HITZEKOLLER IM FRÜHTAU
Der kuschelwarme April ist ein deutlicher Vorbote dessen, was im Sommer höchstwahrscheinlich auf uns zukommen wird. Wir sind mitten in der globalen Aufheizung. Egal wie viel mediale Aufmerksamkeit, demonstrative Empörung und Protest die Klimaerwärmung derzeit genießt, egal ob die EU nach Greta Thunbergs Rede in Straßburg die Gelder für den Klimaschutz eilig erhöht, egal ob Merkel ein Klimakabinett einberuft und von entscheidenden Schritten faselt. Alles Aktionismus. Es ändert sich nichts. Nada. Null. Zero. Zilch.
Weil sich nichts ändern kann.
Ungeachtet aller blauäugigen Beteuerungen ist das Wirtschaftswachstum – steigende Produktion, steigender Konsum, vor allem durch Energieverbrauch, Fleischproduktion und Verkehr – an den Ausstoß von Kohldioxid gekoppelt. Dies belegen sämtliche Daten und Zahlen seit Beginn der Industrialisierung. Nachstehend die Entwicklung seit 1990:
KOPF IM ARSCH, ABER NACH LUFT SCHNAPPEN
Der Kapitalismus, der zu Karl Marx‘ Zeiten nur einen kleinen Teil der Welt heimsuchte, wütet heute global. Die ganze Welt hängt am Wachstumstropf. Die große Aufholjagd der Schwellenländer und die neuen Märkte in der 3. Welt versprechen auf Jahrzehnte hinaus viel Wachstum. Warum wohl wird genau dort investiert?

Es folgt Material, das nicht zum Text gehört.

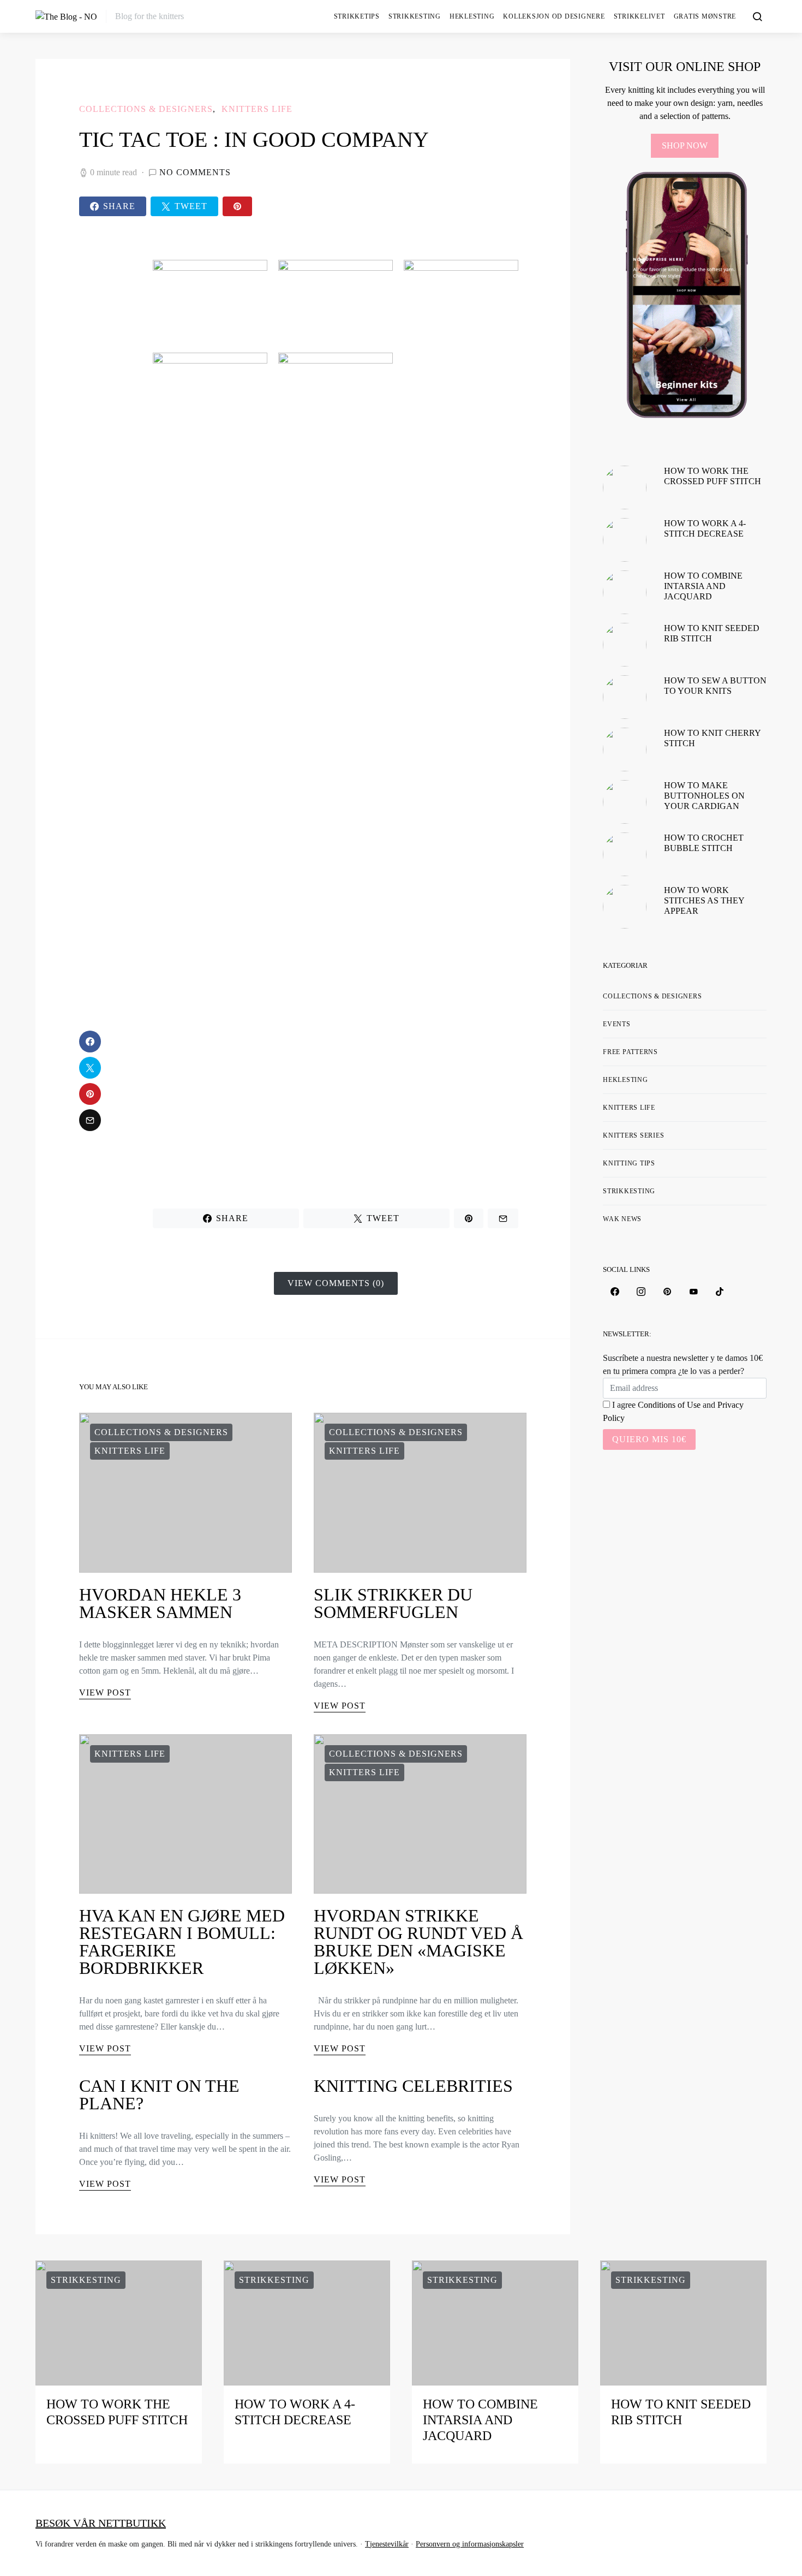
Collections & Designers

Die negativen Konsequenzen des Wachstumsfetischismus und unseres westlichen Konsummodells sind ebenso erschreckend wie unbestritten. Mehr Wachstum bedeutet: mehr Müll, mehr Luftverschmutzung, Wasserverunreinigung, Bodenübersäuerung, mehr Meeresverschmutzung und mehr Klimaerwärmung. Muss ich nicht weiter ausführen. Ganz gleich wie viel Schönfärberei, schlichtes Ignorieren oder – in extremen Fällen – Leugnen, seitens der Regierenden, der Wirtschaft und ihrer Heloten in den Medien auch immer betrieben wird, die „logische“ Konsequenz unseres Zivilisationsmodells ist die Vernichtung des Ökosystem, von dem allein unsere Existenz abhängt.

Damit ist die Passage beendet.